PROVIDED ENTRIES:
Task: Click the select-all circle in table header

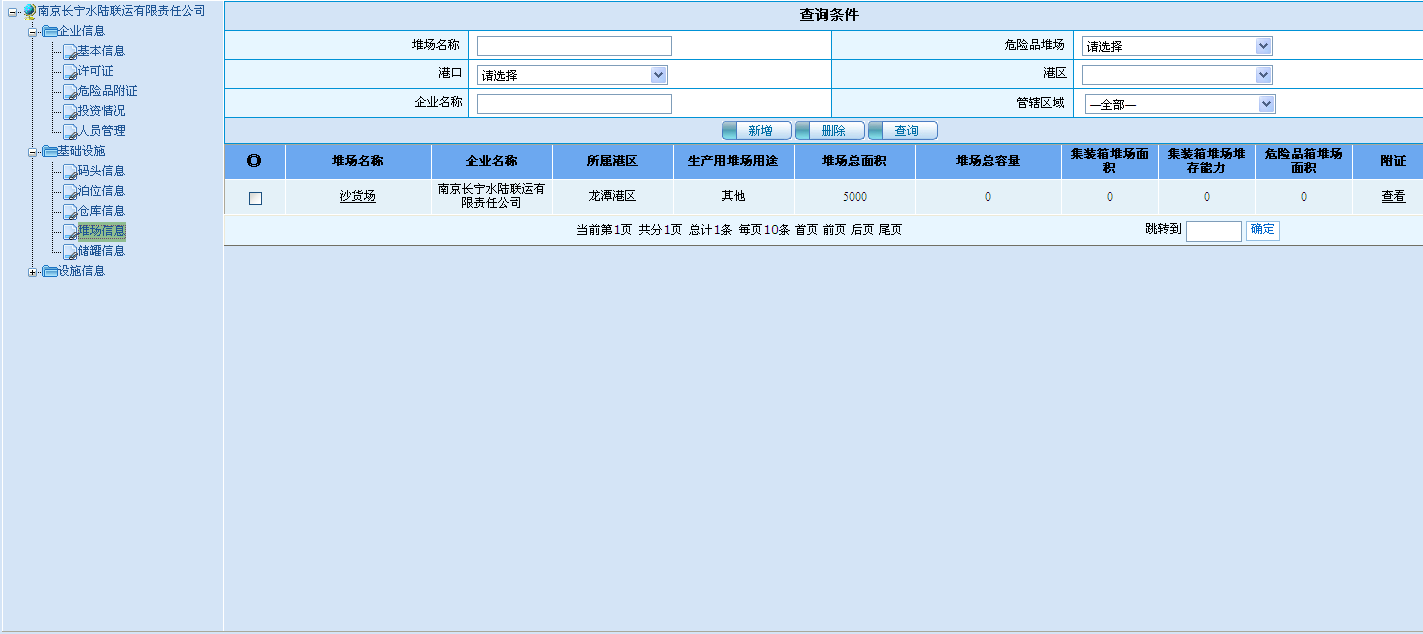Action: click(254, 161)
* * *
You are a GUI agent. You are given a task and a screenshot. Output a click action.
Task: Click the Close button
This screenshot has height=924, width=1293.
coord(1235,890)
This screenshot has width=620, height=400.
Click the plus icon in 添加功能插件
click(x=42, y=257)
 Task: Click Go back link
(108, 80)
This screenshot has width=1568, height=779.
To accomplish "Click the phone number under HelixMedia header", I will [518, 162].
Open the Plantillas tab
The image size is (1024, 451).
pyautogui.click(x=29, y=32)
...
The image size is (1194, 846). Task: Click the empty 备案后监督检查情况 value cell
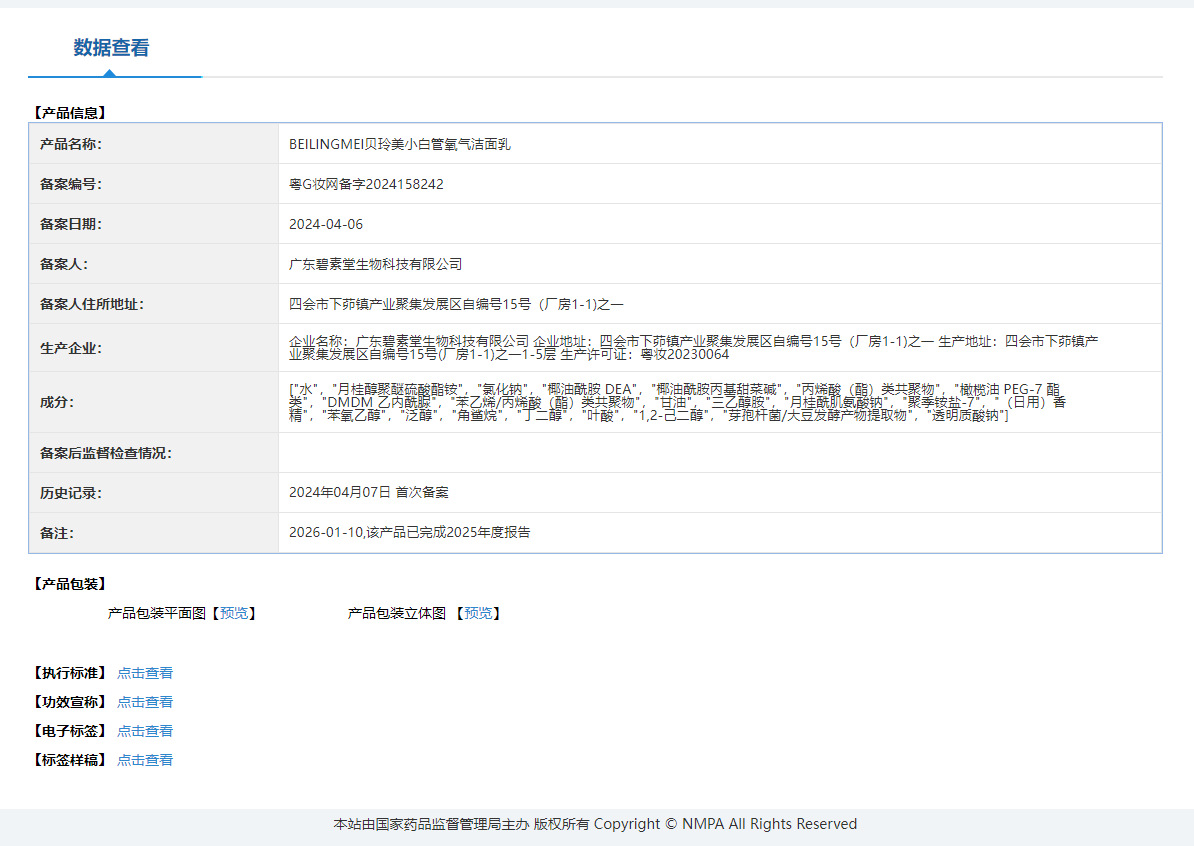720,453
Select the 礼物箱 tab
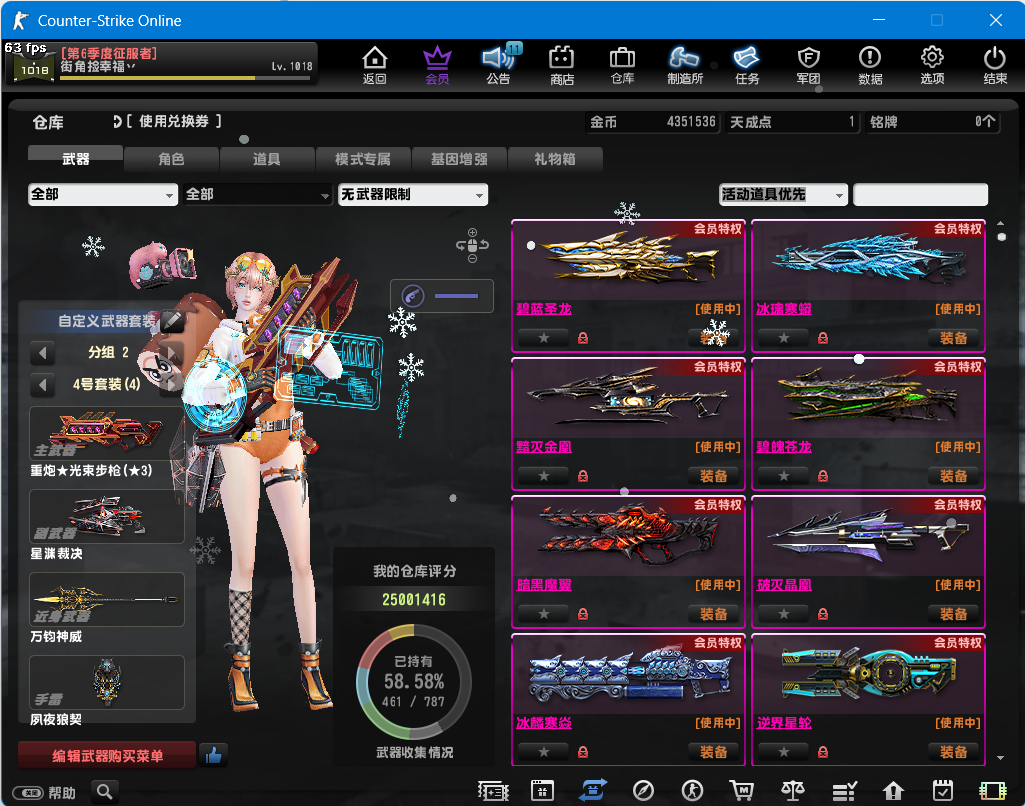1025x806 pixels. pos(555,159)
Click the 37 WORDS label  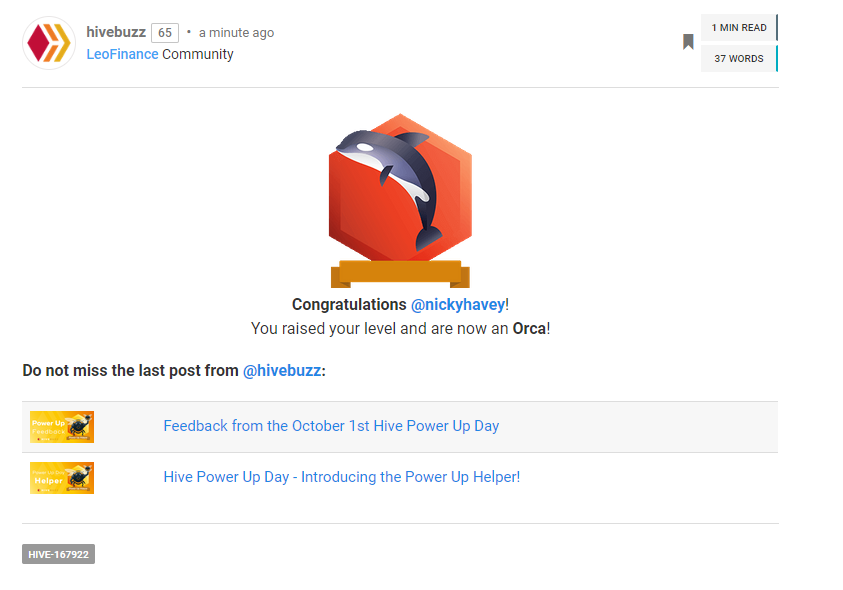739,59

WHAT IS NEEDED: Copy out the records from the line with "This screenshot has width=1568, height=779." up to and including the line with "pyautogui.click(x=29, y=32)", keeping each line as it stands.

TASK RESPONSE:
This screenshot has width=1568, height=779.
To accomplish "Click the phone number under HelixMedia header", I will [518, 162].
Open the Plantillas tab
The image size is (1024, 451).
pyautogui.click(x=29, y=32)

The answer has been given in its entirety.